The word caused the press to chortle and the White House staff to choke. In some minds it seemed to evoke the picture of a harmless ecclesiastical gentleman on a bicycle, in others that of an antipope. Very soon I lost my affection for it. With the dazzling speed that only words possess, it entered the vocabulary of the press and played its part in creating first the impression, and finally the uncomfortable reality, of a struggle for primacy between the President's close aides and myself.

My "Grab For Power"

For years, members of Reagan's staff had been communicating with their chiefs friends and enemies through the press, rewarding the one and punishing the other. They had often communicated with each other in the same way. It seemed natural to them, now that they were in the White House, to communicate thus with other officials, and even with foreign governments.

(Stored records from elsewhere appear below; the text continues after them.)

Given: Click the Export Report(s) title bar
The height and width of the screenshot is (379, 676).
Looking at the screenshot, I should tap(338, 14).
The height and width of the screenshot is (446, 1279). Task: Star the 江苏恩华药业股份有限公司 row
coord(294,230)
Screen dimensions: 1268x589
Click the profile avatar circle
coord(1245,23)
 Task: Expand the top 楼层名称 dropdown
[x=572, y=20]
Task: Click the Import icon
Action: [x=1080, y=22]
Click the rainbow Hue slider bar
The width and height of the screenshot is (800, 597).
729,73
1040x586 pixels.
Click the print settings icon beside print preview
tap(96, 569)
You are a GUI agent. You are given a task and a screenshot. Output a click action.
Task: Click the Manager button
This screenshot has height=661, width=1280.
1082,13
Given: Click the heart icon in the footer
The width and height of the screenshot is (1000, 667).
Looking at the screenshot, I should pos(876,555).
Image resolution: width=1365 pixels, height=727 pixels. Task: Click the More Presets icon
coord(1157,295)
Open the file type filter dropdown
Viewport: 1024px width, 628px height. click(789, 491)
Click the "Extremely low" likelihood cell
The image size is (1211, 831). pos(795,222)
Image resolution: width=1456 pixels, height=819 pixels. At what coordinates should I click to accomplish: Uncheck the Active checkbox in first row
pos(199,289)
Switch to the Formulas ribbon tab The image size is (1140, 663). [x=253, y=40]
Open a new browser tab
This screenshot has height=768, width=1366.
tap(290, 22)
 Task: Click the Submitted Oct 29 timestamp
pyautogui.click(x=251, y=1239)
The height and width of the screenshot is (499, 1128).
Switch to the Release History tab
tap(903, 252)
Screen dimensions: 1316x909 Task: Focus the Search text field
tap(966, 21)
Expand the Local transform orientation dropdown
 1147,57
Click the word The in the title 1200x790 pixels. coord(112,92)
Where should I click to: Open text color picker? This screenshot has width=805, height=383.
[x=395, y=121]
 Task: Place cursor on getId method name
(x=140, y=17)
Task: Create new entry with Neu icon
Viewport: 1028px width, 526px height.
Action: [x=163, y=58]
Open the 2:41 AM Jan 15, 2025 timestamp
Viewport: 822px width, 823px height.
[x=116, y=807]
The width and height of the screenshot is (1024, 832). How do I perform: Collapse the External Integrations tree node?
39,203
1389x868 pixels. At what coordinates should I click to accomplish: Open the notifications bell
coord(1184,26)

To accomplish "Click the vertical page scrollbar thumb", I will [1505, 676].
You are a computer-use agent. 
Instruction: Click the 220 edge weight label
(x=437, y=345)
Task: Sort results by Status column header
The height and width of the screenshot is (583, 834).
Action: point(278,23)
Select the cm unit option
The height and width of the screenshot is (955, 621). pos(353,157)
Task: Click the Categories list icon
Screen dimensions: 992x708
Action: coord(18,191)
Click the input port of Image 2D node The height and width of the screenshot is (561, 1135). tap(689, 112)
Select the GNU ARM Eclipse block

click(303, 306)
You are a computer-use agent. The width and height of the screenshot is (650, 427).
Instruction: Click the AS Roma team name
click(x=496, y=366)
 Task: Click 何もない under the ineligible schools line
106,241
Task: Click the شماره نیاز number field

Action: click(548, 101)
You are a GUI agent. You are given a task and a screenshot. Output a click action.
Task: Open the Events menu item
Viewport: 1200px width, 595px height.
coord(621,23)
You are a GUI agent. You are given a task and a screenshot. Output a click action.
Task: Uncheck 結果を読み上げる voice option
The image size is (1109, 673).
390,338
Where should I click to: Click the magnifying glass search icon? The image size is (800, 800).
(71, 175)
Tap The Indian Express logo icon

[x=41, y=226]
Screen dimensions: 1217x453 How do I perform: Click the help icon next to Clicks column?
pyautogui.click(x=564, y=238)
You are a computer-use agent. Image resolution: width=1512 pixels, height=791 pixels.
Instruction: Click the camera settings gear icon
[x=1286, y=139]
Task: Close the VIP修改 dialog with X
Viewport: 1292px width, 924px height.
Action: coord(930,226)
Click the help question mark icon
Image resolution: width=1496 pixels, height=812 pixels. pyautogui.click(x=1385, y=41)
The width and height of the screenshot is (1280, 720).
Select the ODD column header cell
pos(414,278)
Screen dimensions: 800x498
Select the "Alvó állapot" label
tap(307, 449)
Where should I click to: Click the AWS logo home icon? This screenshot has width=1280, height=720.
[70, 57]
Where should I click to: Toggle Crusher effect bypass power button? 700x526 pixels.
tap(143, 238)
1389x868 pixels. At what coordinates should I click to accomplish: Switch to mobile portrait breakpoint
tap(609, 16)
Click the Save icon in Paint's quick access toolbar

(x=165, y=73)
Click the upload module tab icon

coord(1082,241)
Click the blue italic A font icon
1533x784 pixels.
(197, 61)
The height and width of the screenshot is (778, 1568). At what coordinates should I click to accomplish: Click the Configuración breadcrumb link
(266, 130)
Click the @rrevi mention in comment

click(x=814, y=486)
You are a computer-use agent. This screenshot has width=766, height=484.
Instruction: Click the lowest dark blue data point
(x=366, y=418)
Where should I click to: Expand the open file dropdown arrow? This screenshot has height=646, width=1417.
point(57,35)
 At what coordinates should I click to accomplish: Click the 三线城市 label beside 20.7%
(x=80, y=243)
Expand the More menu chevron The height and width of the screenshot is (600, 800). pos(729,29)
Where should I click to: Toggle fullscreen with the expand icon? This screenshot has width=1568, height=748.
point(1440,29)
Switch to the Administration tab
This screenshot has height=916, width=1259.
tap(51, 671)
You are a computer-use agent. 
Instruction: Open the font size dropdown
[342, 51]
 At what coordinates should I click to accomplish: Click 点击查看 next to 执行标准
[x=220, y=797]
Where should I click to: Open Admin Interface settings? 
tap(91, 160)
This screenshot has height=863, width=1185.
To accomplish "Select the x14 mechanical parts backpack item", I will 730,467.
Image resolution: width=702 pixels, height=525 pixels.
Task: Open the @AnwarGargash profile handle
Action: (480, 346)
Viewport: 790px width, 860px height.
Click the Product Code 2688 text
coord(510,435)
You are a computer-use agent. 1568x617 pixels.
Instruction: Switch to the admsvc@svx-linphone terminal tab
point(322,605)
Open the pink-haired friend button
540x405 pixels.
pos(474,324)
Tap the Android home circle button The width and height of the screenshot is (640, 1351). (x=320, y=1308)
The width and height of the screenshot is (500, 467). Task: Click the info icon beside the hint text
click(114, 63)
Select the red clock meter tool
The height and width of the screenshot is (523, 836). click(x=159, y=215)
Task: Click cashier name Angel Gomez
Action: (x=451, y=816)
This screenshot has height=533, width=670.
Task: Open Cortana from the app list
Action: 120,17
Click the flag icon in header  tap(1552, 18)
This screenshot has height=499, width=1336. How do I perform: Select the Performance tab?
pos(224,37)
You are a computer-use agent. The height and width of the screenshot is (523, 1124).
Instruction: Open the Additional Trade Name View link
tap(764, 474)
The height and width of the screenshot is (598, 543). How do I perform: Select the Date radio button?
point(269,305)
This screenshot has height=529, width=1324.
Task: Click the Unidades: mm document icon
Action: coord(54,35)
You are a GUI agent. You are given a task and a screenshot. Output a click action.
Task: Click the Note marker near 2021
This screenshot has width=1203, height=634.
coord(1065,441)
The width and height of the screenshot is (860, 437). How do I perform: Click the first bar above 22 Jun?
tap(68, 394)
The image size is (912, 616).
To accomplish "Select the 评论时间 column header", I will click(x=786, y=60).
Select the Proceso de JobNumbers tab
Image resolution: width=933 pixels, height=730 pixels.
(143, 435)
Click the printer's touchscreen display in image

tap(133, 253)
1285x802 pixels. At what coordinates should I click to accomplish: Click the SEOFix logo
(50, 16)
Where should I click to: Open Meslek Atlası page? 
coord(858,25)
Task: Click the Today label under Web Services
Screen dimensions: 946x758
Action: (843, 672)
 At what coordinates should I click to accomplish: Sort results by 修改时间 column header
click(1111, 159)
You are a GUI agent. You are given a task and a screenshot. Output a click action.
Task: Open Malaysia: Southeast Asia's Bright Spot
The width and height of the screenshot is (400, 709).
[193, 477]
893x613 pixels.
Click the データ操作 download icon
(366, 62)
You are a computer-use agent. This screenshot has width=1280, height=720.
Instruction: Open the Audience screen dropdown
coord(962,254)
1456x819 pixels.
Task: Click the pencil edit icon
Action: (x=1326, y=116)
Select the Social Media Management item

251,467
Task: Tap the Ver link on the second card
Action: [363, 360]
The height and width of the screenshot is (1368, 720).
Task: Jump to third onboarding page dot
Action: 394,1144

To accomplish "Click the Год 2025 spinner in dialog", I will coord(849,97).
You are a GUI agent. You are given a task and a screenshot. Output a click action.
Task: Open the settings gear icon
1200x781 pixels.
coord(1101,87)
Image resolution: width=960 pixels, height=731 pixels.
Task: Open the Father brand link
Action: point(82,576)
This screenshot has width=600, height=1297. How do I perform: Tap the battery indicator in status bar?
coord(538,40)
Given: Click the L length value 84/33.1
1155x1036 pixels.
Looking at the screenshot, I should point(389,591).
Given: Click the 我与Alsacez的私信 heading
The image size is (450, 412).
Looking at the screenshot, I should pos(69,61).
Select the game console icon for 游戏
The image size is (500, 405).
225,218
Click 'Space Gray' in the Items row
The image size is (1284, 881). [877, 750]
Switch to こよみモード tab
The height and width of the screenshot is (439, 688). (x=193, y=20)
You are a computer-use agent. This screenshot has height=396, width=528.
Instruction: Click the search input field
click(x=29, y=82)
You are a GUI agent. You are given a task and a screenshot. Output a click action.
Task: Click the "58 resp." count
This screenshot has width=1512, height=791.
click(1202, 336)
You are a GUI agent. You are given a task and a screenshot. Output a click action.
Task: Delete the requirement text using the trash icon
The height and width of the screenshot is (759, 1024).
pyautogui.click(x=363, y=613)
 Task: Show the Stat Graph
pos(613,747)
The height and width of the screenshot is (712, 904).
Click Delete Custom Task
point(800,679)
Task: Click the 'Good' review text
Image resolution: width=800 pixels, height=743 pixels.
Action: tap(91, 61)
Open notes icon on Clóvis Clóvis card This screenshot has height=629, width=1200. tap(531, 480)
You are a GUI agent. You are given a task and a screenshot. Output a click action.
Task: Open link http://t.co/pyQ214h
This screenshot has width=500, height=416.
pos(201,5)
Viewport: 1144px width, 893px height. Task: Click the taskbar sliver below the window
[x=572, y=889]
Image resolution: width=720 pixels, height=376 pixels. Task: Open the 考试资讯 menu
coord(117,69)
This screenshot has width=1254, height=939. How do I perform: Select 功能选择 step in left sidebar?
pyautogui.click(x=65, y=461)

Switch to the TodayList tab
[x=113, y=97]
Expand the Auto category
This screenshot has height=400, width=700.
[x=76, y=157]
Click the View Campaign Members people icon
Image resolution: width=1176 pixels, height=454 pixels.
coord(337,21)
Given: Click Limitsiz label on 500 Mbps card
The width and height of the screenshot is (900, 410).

At first, I did not realize that the media had let themselves be converted into White House bulletin boards. When I would deliver a sensitive memorandum for the President's eyes only in the early afternoon, and then hear quotations from it on the evening news, I would react with surprise and call up the White House to express my shock. How naive I must have seemed.

Since my meeting with Reagan on Jan. 6, we at State had been working with Defense, the NSC staff and CIA to produce a mutually agreeable version of NSDD1 , the National Security Decision Directive establishing the structure of foreign policy. State was awarded the chairmanship and Defense the vice chairmanship of all the interagency groups dealing with foreign policy. This arrangement was accepted without demur by Secretary of Defense Weinberger and by William Casey, the director of the Central Intelligence Agency, and especially by Allen.

So it was with confidence, even camaraderie, that we four met at the White House after the Inauguration to deliver the agreed-upon document to the President, although we did not seek to see the President. A certain festivity was in the air and a certain solemnity too. We were living through the first hours of a new era, and if the heart of the Government is anywhere, it is in the White House. At the end of an Administration, it has an air of shabbiness, poignant to those who remember the paint when it was new and the furniture before it was battered. No one, I imagine, has left the place more threadbare than President Carter.

The draft directive was received by Meese in his office. Also present were Baker and Deaver. Meese seemed very much at ease, very sure of his authority. Baker and Deaver, favorites of Mrs. Reagan's, seemed to be lesser players, hanging back a bit. Allen was there, and so was Casey.